A basic version of Talend is available for free. The enhanced version of Talend is priced on a per user basis.
Pentaho Data Integration (PDI) is an open source ETL tool, and also a software that provides data mining, reports and information dashboards. Pentaho works with either structured or unstructured data. As an in-house ETL resource, Pentaho can be hosted on either Intel or Apple servers. Pentaho uses JDBC to connect to a variety of relational databases such as SQL, but it can also connect to proprietary enterprise databases like DB2. Pentaho captures, cleans and loads standard and unstructured systems data, and it works equally well processing incoming IoT data from the field or from factory floors.
Pentaho’s strength is its ability to be used by citizen developers (i.e., business end users), and not just by IT. This makes it a good fit for small and medium sized businesses that may not have the resident IT expertise onboard to run ETLs. Pentaho does this because It offers no-code capabilities that enable end users without IT programming knowledge to extract, transform and load data from a multitude of sources on their own. Users can use a drag and drop graphical user interface to get their jobs done.
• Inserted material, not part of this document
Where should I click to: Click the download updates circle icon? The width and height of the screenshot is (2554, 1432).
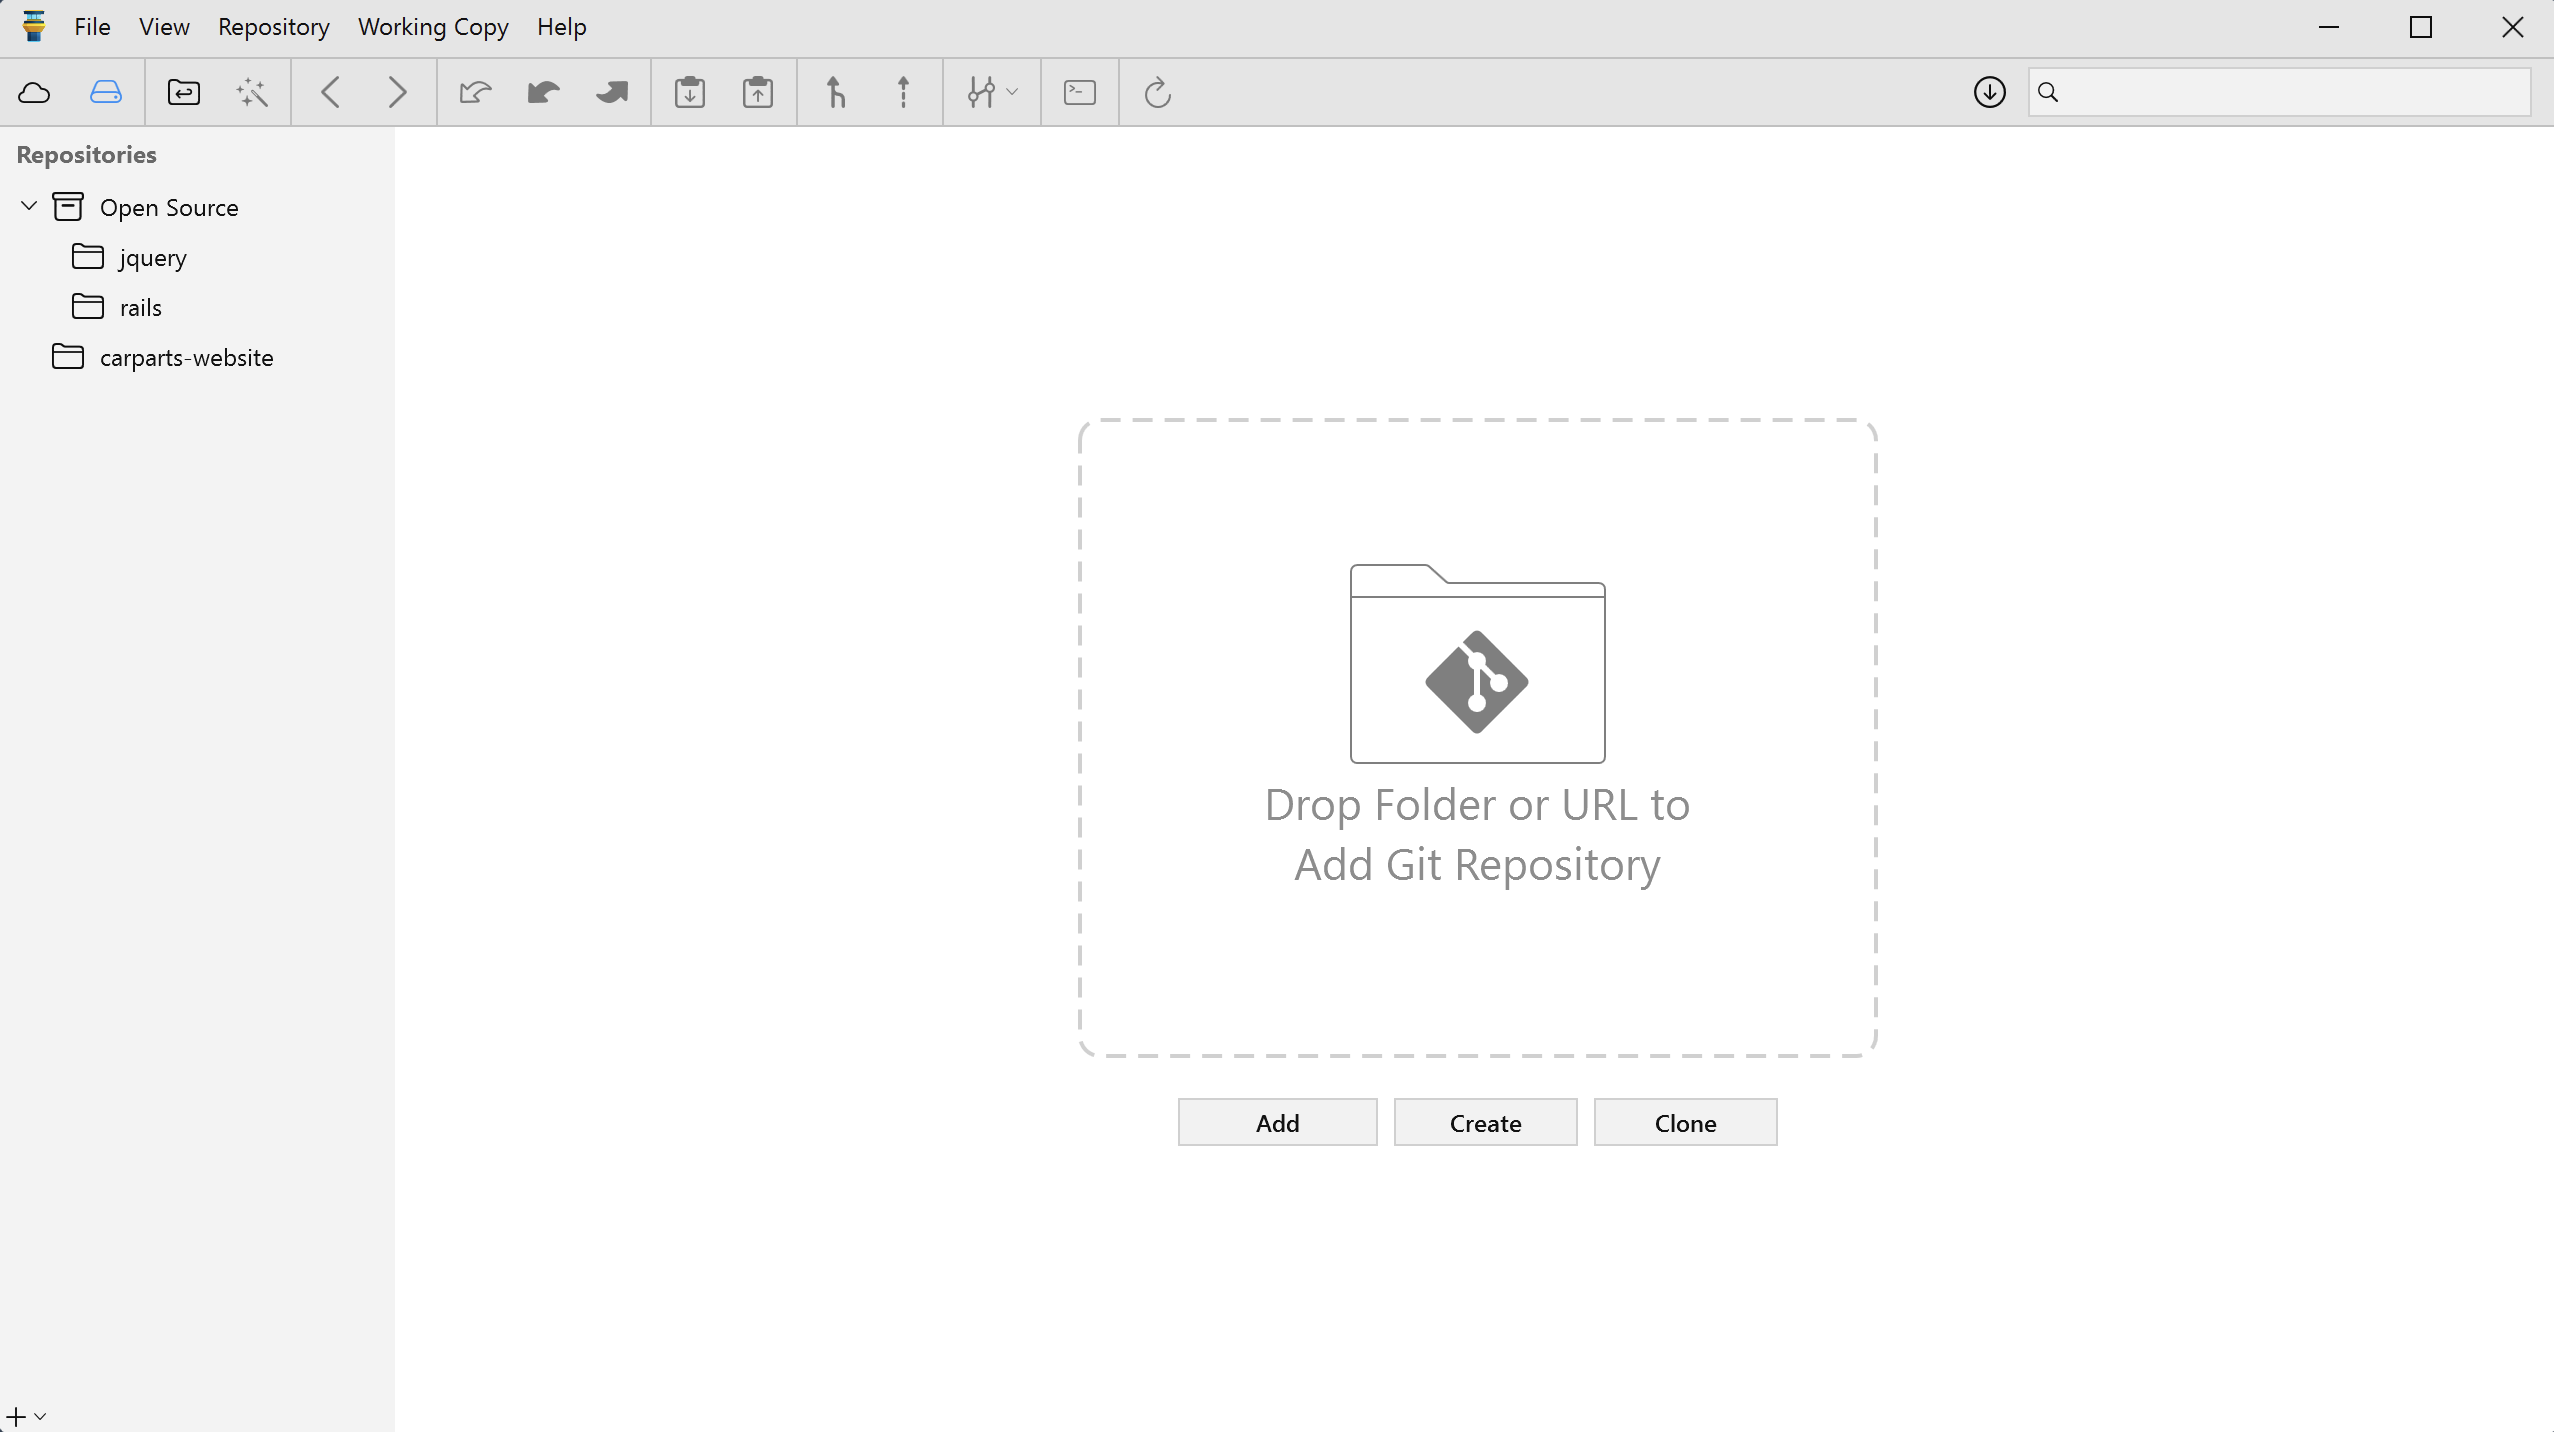click(1988, 92)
There are two different versions of Pentaho: a Community edition that is easy to use and that contains basic ETL functions; and an Enterprise edition that is more robust and includes more features.
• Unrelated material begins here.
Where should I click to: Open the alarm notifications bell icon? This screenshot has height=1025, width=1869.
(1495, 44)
Pentaho offers online, self-paced learning and instructor-led education for a fee.
It offers technical support options that range from 8/5 to 24/7 coverage, and that are customized per client.
The Community edition of Pentaho is free of charge, and the Enterprise edition is priced on a per subscription basis.
Data integration is one of the most persistent challenges for IT teams. What ETL tools bring to the table is a simplified way of moving data from system to system and from data repository to data repository. These ETL tools comes in a wide variety of flavors that can meet the needs of enterprises with complex data and system integration needs in hybrid environments to smaller companies that lack IT expertise and must watch their budgets. The ETL tool your business chooses will depends on its specific use cases and budget.